Brief >> Return everything below from the line containing "Click the thin" down to the end of the records, word for word. Leave the pictures out of your answer.

Interface element records:
>> begin

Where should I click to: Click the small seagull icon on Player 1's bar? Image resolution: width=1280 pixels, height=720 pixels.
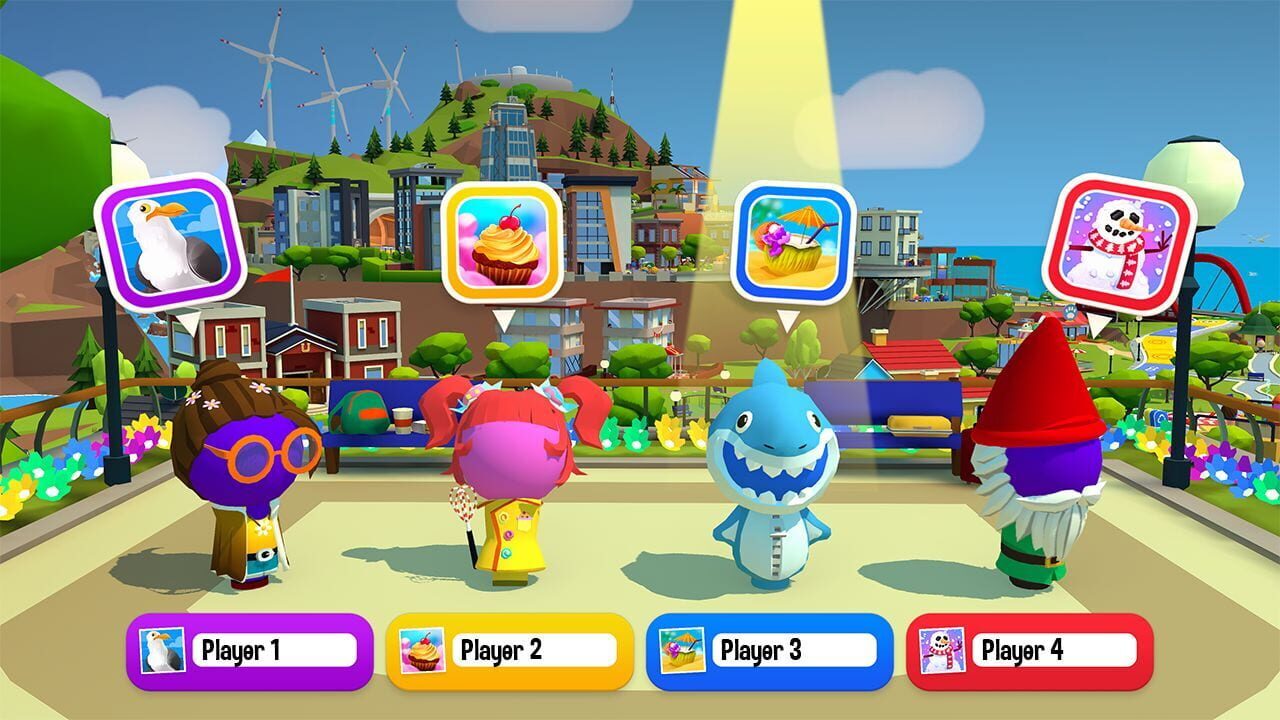pyautogui.click(x=163, y=648)
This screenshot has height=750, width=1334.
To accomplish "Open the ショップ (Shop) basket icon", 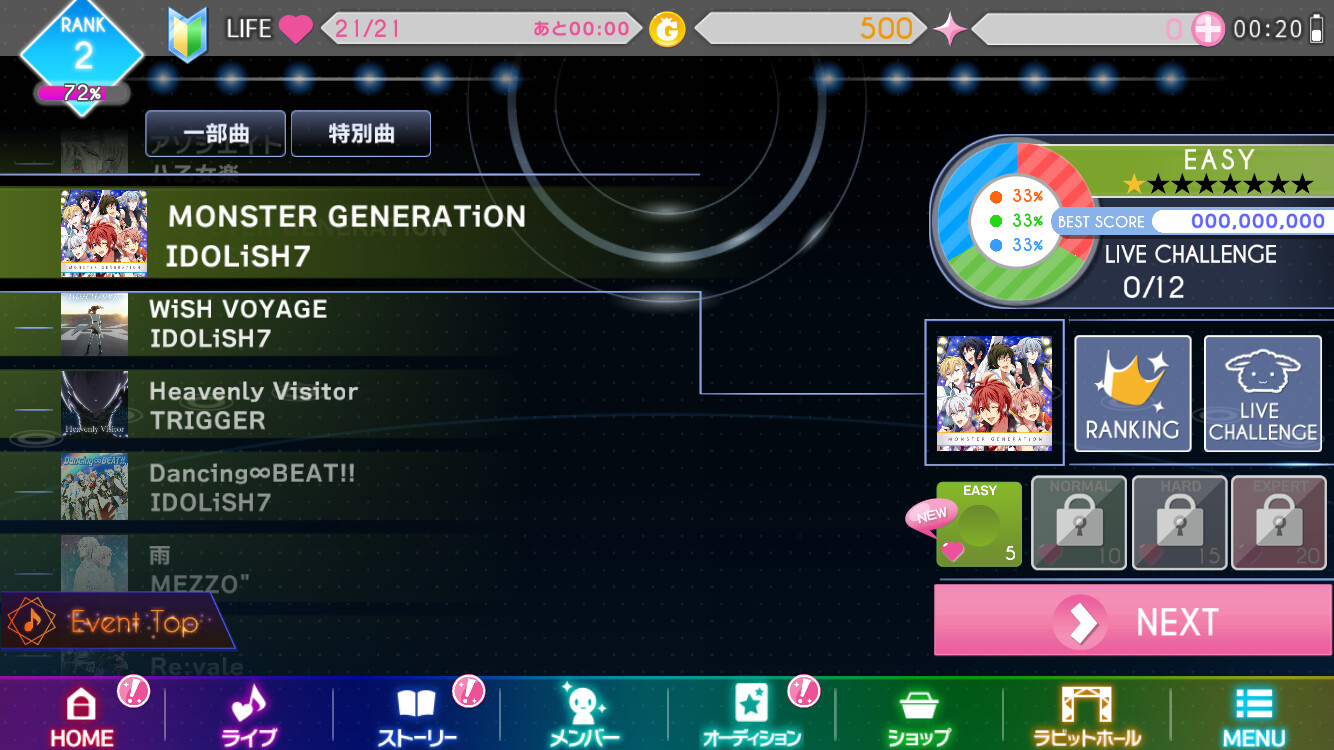I will [x=917, y=705].
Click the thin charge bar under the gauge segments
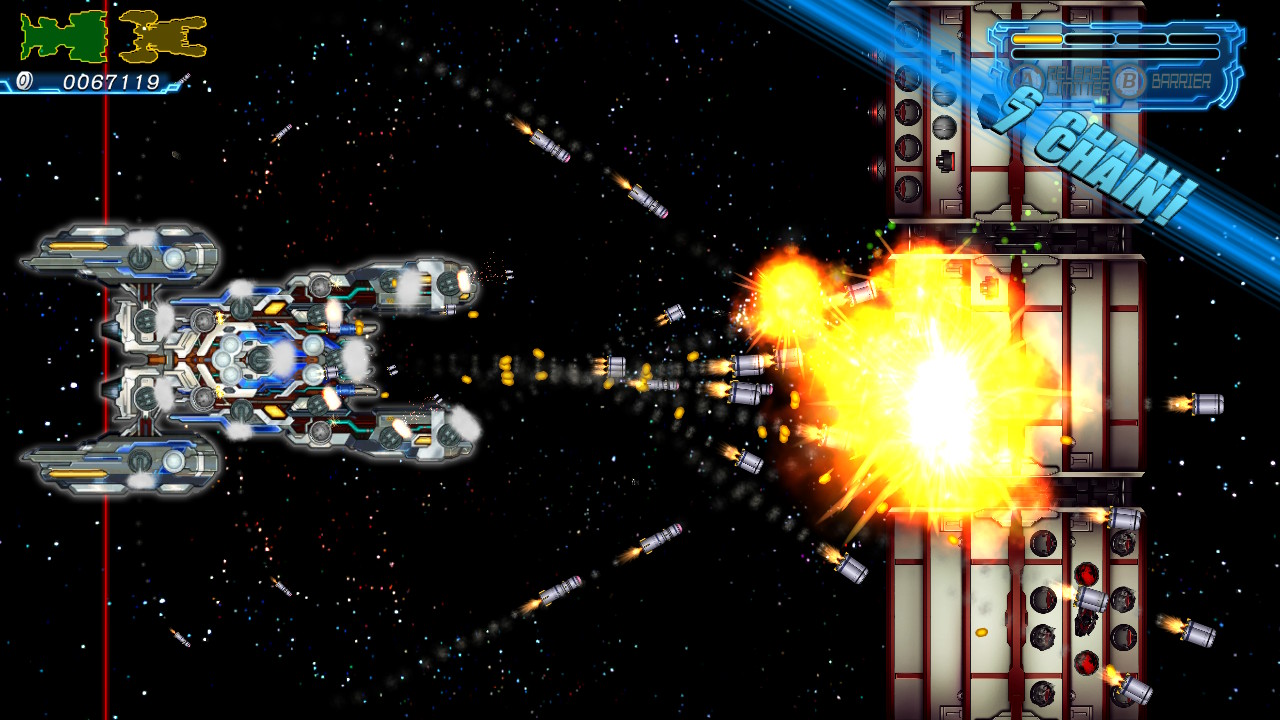Image resolution: width=1280 pixels, height=720 pixels. coord(1115,55)
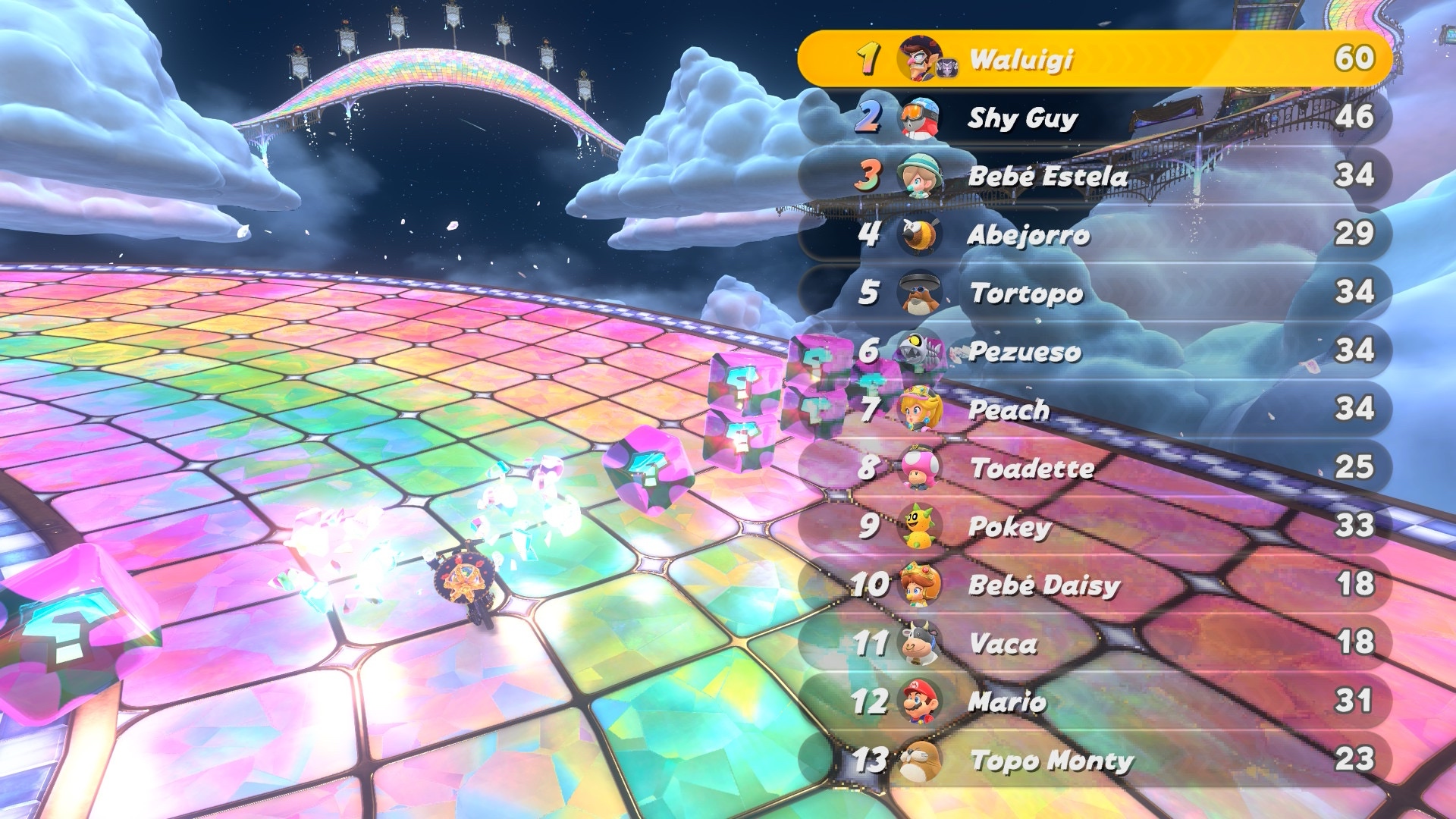Pick the Tortopo standings row

click(x=1095, y=293)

>> end

Output >>
Click the thin charge bar under the gauge segments
Image resolution: width=1280 pixels, height=720 pixels. coord(1115,55)
Pick the Tortopo standings row

click(x=1095, y=293)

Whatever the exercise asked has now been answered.